── TEXT ──
Profile

  • Route: Rockies
  • Ride Year: 2024
  • Hometown: Boston, MA

About: Hey Y'all!
My name is Maanas Gupta and I’m currently from Austin, Texas but I really consider myself more of a nomad. I’ve grown up all over the country from Alabama to Michigan, California to Boston, and finally here!

I’m currently a third-year biomedical engineering student and am hoping to matriculate to an M.D./Ph.D. program after graduating. Specifically, I specialize in conducting tissue engineering and regenerative medicine with a focus on cardiovascular medicine and glioblastoma multiforme.

Outside of the lab, you can most likely find me in gym. playing volleyball. I’ve been playing for the past 5 years now and have been playing for UT’s men's club team for the past 2 as well! But besides that, I make myself at home anywhere but home. I absolutely love travel mainly for the food but also for the scenery in national parks. I’ve been lucky enough to hit almost every single park in the US and hoping to complete the list soon but one day I would like to trek to Everest Base Camp:D

Why I Ride

Genetically changing a patient’s cells, leaving friends and family with only memories, implanting everlasting worry in the minds of loved ones – cancer truly changes everyone it touches.
───
WHAT THIS EXERCISE ASKS:
1/ According to the rider profile, what is Maanas Gupta's current year and field of study?
2/ Pick up the rider profile from its last sentence and continue the "Why I Ride" section in the same first-person voice.
The listing after this point is separate material with no connection to the rider profile.
── INFORMATION SHOWN ──
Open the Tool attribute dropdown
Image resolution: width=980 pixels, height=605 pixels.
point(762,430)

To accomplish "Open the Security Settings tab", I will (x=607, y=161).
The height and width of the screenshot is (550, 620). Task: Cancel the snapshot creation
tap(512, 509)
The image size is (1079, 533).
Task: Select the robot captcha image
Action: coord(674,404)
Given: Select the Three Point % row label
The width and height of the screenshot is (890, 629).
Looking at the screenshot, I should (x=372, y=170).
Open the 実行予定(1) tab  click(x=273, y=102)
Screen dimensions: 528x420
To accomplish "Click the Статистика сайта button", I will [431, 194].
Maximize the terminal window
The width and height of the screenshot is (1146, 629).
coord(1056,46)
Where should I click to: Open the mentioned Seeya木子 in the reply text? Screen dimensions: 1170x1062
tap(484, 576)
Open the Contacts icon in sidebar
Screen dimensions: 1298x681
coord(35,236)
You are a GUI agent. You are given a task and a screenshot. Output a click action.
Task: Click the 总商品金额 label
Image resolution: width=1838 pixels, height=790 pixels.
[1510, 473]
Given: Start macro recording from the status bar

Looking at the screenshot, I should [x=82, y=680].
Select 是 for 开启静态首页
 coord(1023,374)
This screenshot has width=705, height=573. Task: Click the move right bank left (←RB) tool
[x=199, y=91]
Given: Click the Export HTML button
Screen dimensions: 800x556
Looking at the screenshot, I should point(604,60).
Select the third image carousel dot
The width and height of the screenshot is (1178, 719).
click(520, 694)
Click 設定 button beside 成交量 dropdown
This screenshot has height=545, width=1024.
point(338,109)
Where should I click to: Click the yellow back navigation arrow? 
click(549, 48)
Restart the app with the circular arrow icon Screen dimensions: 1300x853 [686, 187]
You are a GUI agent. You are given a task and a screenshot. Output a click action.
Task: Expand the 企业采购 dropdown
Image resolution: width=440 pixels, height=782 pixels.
───
EXPECTED RESPONSES:
1/ He is a third-year biomedical engineering student.

2/
I lived through sixteen years of naivety, only hearing what cancer can do, until my sophomore year in high school when an email arrived from my middle school in Delaware. My eighth-grade math teacher had just passed away from breast cancer. Thinking back, there was a period of two weeks where she had gone away for “vacation” and returned with a buzz cut; none of us thought anything of it at the time. Now understanding its significance, I truly realize how amazing she was, always greeting us with a smile and teaching us with such enthusiasm. She was easily the best teacher I had back then, driving me to always continue learning and growing. But she was so easily reduced to a simple memory and a name in an email; no one deserves that.

She wasn’t the only one. One of my gym teachers and their entire family. One of my cousin’s best friends. The patient I observed while shadowing last November. Cancer has always been a dense topic and sometimes even felt taboo making patients fight for their lives alone in fear and pain. And those of us who aren’t directly affected kept walking through our lives in ignorance. “Ignorance is bliss” they say. Not this time. These patients and their families need to know they aren’t and will never be fighting alone.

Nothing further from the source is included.